A little research shows they’re “Black Swedish” breed. Back this summer I ordered ‘Mixed Ducklings’ so really didn’t have any idea what I was getting. The cream colored ones are “Saxony” and the ones with the pouf are “White Crested” of course. And the ones that look like mallards but are a little heavier and don’t fly are “Rouen”. It seems odd to me they don’t lay nearly as many eggs as the chickens. Just seems like they should be laying more than they do… usually come spring I might get one or two ducks that lay eggs for a while. Usually out in the middle of the yard. Then it depends if me or Bailey finds them first.

And now that the weather is cooling the turkeys have started grouping up.
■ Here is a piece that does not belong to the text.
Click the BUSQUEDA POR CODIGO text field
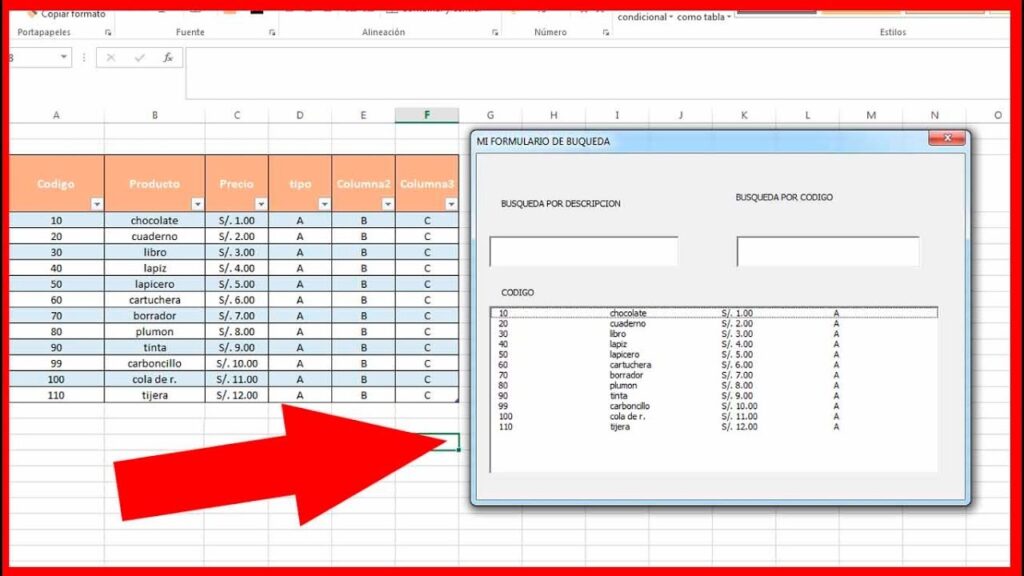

It won’t be unusual to see a group of 30 or 40. Saw this bunch in the fields yesterday

Dumb turkeys… Once there is snow cover, they’ll be down in the yard eating under the bird feeders in the backyard and trying to get the corn I put out for the ducks and chickens. The dogs love chasing them away, but those stupid turkeys are smart too. They know Humphrey is in the house and Bailey is sleeping out front, so they sneak in the back. And when we do chase them away, they’re back in a few minutes… rotten turkeys. I haven’t even mentioned the herds of deer.

I think most of the redwing black birds have moved on now. Caught a cool picture of them on a trailcam the other day.

I get pretty excited when the birds return in the spring. The Red Wing Blackbirds, the Killdeer, and, of course, our favorite, the barn swallows. Even the turkey vultures returning is another sign of spring.

The Co-op called; they finished the grid sampling and said I could go ahead and chisel plow now. My plan is to spend much of Saturday out doing that. Due to crop rotation, every other year will be more soybean acres than corn acres and soybean ground doesn’t need to be plowed up in the fall. This was a soybean heavy year, which means I don’t have all that many acres to work up. In the old days (the “old days”) it was done with the moldboard plow and it made the ground all black because it turned over ALL the residue and buried it. That black surface is great come spring because it allows the soil to warm up sooner and that’s still important. Then we started doing ‘Conservation tillage’ and leaving more residue on the surface, which is important to prevent wind and water erosion plus it conserves moisture underneath. But too much trash on the surface keeps the soil cooler and wetter come spring. Conservation tillage doesn’t use the moldboard plow, it uses a 4” wide twisted ‘Shovel’ to throw up some dirt, but not necessarily bury it completely. The Chisel plow I use is like that. The last few years the hot new term is ‘Vertical Tillage’. I’m still not sure exactly what it is. But there’s a whole new line of shiny equipment to help me do it!

Photo credit: TractorHouse

It’s more about cutting up the residue and burying it a little bit to help decomposition over winter, but again, not turning the surface black. And again, we do want at least a strip of black soil to warm up and dry out for earlier planting in the spring. So there are ‘strip till’ machines that can make a strip a few inches wide while doing the tillage. And then in the spring the idea is to plant into that same strip. You’ll really want GPS and auto guidance to make that work reliably.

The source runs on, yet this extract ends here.